The preceding isn’t to ignore Kline’s voice, which plumbs the depths of plummy-iness as he romps over every inch of that commodious set, rarely missing Essendine’s opportunities to check how he looks in the closest mirror. The winner of the Tony Award in 1978 (On the Twentieth Century) and 1981 (The Pirates of Penzance), Kline is going to offer stiff competition again this year.

Astonishing as Kline is, he’s not the sole occupant of a one-man show. The self-possessed, self-obsessed Essendine—observed during the several days before he’s due to leave for a South Africa tour—is surrounded by, among whirligigging others, the four people most responsible for his West End leading-man success.

Dropping by with comic regularity to make unwanted demands (as Essendine sees it) on his time are his 17-year-secretarial assistant Monica Reed (Kristine Nielsen), his estranged but not yet ex-wife Liz Essendine (Kate Burton), producer Henry Lyppiatt (Peter Francis James) and director Morris Dixon (Reg Rogers).

Also gushing and fawning non-stop are young Daphne Stillington (Tedra Mullan), who thinks after a one-night-stand that she Essendine’s next bride, and would be avant-garde playwright Roland Maule (Bhavesh Patel). Less intimidated by the mighty man are matter-of-fact cleaning lady Miss Erikson (Ellen Harvey) and agreeable butler Fred (Matt Bittner).

Then there’s Joanna Lyppiatt (Cobie Smulders), whom Garry and pals hope won’t make herself a regular guest. She’s now married to producer Henry for going on two years, and no one’s happy about it, including womanizing Henry. Yes, she’s been having her own extra-marital hoo-ha with Louis, but, as both Liz and Monica suss it out, she’s really got her talons sharpened for Garry.

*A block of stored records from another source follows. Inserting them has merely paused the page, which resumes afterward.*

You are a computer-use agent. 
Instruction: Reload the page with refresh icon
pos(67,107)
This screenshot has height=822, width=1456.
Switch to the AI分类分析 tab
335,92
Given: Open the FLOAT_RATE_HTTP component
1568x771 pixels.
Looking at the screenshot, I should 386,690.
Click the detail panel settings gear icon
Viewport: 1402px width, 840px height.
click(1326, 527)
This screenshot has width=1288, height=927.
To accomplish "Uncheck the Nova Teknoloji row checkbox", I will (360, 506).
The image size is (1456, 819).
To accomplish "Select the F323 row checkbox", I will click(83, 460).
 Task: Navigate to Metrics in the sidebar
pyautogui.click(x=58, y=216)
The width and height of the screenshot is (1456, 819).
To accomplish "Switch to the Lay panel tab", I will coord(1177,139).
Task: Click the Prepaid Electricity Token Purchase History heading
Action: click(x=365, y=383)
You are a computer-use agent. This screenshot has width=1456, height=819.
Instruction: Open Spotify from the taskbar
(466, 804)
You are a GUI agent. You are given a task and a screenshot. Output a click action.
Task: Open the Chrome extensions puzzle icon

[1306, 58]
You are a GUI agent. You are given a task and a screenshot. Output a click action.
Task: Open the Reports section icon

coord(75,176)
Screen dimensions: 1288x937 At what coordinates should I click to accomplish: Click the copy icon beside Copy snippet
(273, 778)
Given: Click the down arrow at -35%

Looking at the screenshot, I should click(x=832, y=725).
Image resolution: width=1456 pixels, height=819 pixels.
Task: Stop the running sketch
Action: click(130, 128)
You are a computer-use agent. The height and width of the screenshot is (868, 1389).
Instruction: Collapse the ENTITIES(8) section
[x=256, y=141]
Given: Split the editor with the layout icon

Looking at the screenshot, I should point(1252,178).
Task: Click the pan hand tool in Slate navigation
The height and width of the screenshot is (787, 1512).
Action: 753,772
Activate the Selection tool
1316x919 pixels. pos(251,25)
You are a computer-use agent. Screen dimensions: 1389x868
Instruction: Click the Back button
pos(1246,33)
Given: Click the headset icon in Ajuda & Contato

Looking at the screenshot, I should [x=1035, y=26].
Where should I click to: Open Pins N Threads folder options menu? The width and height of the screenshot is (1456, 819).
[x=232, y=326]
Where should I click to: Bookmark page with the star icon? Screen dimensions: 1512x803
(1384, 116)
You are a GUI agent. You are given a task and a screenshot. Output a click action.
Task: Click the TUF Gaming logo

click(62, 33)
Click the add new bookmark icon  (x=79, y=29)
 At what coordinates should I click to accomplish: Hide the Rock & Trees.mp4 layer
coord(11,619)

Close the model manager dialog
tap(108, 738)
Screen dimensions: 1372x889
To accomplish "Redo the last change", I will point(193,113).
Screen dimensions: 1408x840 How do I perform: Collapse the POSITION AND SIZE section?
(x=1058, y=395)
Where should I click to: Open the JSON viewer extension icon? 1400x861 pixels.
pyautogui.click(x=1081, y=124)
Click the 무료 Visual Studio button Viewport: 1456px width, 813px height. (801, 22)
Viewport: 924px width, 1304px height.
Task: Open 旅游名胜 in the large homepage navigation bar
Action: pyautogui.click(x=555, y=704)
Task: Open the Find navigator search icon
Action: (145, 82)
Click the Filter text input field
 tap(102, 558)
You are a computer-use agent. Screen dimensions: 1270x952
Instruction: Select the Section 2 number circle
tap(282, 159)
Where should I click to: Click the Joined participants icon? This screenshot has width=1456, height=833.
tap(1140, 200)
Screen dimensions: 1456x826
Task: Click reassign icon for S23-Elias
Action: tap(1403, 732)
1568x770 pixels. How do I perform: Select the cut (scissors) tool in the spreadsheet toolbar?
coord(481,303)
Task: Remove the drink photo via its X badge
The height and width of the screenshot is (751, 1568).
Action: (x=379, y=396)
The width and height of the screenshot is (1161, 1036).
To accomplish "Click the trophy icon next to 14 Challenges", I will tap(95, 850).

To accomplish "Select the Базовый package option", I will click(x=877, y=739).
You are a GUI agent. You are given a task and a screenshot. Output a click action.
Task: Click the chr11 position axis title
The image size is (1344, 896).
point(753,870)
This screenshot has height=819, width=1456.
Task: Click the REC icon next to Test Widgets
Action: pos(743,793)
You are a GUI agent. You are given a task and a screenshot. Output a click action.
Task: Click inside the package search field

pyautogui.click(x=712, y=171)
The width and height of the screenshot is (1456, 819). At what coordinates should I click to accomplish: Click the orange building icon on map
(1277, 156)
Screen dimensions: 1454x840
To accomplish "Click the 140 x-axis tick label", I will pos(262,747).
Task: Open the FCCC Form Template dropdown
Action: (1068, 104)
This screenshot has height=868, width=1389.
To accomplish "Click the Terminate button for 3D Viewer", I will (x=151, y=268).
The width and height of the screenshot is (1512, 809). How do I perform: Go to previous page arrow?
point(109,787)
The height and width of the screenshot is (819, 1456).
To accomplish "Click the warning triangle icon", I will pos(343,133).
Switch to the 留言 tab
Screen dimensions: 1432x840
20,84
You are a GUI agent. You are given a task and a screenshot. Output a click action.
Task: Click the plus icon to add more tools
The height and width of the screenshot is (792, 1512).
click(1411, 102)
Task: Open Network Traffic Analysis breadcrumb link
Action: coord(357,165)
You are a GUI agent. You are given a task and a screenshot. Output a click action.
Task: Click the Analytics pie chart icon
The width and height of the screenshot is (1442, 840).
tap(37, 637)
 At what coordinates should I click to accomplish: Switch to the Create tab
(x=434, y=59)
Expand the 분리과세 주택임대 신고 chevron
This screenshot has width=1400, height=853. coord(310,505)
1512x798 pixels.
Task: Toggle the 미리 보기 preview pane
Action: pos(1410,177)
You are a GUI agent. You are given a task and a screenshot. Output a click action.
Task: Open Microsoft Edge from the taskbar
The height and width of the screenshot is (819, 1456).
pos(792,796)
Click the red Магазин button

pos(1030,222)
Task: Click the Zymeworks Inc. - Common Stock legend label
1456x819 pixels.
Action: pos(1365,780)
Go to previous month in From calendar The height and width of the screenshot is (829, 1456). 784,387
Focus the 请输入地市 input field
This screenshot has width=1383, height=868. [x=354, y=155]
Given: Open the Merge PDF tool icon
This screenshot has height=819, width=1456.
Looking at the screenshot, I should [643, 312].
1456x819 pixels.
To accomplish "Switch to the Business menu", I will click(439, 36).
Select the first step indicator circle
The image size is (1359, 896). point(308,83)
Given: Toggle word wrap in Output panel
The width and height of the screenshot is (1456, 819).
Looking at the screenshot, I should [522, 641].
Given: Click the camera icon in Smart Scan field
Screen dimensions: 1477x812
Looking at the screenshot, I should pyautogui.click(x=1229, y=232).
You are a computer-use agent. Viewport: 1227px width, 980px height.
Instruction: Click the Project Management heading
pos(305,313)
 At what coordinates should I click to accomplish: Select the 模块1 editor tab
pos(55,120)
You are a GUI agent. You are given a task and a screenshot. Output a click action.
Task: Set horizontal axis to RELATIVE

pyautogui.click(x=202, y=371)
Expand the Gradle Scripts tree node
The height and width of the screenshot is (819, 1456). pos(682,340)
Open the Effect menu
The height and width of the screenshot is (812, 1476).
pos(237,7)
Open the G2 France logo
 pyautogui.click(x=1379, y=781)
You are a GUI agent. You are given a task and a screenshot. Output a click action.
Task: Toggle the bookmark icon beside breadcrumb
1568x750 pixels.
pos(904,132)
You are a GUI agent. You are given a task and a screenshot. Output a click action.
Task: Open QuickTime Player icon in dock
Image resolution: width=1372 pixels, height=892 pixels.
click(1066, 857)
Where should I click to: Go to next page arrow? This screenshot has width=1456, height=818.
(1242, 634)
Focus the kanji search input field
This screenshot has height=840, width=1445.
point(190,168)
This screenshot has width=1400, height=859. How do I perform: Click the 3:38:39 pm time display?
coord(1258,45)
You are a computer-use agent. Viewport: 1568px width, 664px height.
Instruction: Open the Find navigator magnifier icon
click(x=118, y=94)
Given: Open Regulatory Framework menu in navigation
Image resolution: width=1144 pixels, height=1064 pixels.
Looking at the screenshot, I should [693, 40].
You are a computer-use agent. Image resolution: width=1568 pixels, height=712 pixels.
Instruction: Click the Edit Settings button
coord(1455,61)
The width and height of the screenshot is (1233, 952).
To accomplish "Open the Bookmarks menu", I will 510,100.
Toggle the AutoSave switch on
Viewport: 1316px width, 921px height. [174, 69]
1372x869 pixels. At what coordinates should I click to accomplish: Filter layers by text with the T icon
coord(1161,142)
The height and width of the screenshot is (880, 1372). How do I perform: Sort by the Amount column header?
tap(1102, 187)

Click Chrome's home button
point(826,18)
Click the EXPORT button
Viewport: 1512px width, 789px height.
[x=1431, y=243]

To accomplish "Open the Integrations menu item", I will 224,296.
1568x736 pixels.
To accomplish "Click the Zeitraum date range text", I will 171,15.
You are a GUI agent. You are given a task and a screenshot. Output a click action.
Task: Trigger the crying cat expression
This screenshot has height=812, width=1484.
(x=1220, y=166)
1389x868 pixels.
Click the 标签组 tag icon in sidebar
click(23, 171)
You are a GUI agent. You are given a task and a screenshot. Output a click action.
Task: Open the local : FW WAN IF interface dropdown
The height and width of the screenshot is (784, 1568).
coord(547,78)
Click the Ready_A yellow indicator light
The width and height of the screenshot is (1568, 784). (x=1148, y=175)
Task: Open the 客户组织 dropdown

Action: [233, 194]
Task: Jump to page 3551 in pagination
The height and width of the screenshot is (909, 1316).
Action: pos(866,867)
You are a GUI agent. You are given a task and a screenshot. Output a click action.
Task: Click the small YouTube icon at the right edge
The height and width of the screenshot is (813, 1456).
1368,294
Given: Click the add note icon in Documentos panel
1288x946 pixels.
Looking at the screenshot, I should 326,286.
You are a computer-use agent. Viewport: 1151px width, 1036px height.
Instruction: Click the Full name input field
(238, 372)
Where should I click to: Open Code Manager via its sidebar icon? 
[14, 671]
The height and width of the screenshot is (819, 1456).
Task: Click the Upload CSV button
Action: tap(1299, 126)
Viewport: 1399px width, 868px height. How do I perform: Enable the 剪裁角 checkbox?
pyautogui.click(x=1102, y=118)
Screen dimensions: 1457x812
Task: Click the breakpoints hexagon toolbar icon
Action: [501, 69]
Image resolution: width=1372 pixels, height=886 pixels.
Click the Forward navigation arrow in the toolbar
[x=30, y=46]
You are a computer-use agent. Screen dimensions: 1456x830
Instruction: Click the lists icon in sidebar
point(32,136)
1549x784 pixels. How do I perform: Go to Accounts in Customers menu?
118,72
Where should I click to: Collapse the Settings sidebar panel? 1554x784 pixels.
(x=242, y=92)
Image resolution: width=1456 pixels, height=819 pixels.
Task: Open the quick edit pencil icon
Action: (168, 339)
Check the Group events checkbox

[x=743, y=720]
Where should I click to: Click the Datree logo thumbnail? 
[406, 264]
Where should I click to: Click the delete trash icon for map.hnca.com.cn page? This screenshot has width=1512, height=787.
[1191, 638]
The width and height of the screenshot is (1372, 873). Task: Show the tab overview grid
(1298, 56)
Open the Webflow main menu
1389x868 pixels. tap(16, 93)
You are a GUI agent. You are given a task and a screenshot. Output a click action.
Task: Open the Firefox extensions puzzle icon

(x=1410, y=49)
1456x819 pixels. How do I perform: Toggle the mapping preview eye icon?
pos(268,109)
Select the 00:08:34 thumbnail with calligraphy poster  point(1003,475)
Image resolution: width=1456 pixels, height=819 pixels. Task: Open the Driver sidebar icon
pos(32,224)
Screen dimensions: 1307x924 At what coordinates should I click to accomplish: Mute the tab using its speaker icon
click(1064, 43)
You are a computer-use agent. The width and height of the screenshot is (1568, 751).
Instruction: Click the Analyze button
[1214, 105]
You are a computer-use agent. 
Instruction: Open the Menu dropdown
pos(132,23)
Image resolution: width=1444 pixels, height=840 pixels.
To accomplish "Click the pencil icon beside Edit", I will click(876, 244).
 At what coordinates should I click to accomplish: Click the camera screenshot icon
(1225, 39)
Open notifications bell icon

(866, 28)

Over the two acts with one pause each act, Coward ties the crowd—with late-comer Lady Saltburn (Sandra Shipley), who’s Daphne’s well-heeled aunt—into any number of Gordian knot variations. That’s before the master undoes them and ends things with one of his favorite closings: the two focal figures skipping out on the tongue-lashing others. (For instance, Coward had already used this ploy at his Private Lives curtain.) . Stuelpnagel does clear the stage before this pair departs.

While the sleek actors are doing their lively, intimate Coward fox trot, they’re contributing to a production nipping at the clicking heels of perfection so closely that it hardly makes any matter. And just to think the comedy was written as England was on the brink of World War II, and yet its concerns couldn’t have been more removed from the peril. (Coward and his producers were aware, though, and held the opening off until 1942 when something this wacky and distracting was needed.)

As for the first-rate team of supporting players, Burton brings off-hand authority to Liz Essendine, a woman who understands that anyone believing love is all romance without a sense of reality and lacking wisdom is on the wrong track. Nielsen, recently accused of resorting to a bag of scene-stealing mannerisms, plucks them out sparingly this time around. Once again, she’s hilariously effective. Just wait for one particular entrance when she spots an unexpected guest.

Also wait for Smulders’s arrival. Joanna has been discussed and dissed plenty before she’s seen, which means Coward has burdened her with much to live up to. In comes Smulders wearing a black silk ensemble so stunning that time seems to stop. What follows is a Broadway bow of such accomplished hauteur that the local theater cognoscenti won’t forget it any time soon.

Who in this ensemble doesn’t require his or her own personal huzzah? As the lovelorn Morris, Rogers is unstoppable. (Has he ever let an audience down?) James embodies what it is to be soigné. Patel’s Maule is a jumping-bean of humor. Harvey wanders through with a cigarette precariously dangling from her lips and thereby makes her character indelible. Mullen’s clinging Daphne has its foolish charms. Mittner’s Fred is welcome whenever he races through carting trays balancing the obligatory cocktails.

It has been said of Noel Coward that he was “industry in cap and bells.” With this Present Laughter, those bells are ringing with the gleeful persistence of Big Ben’s.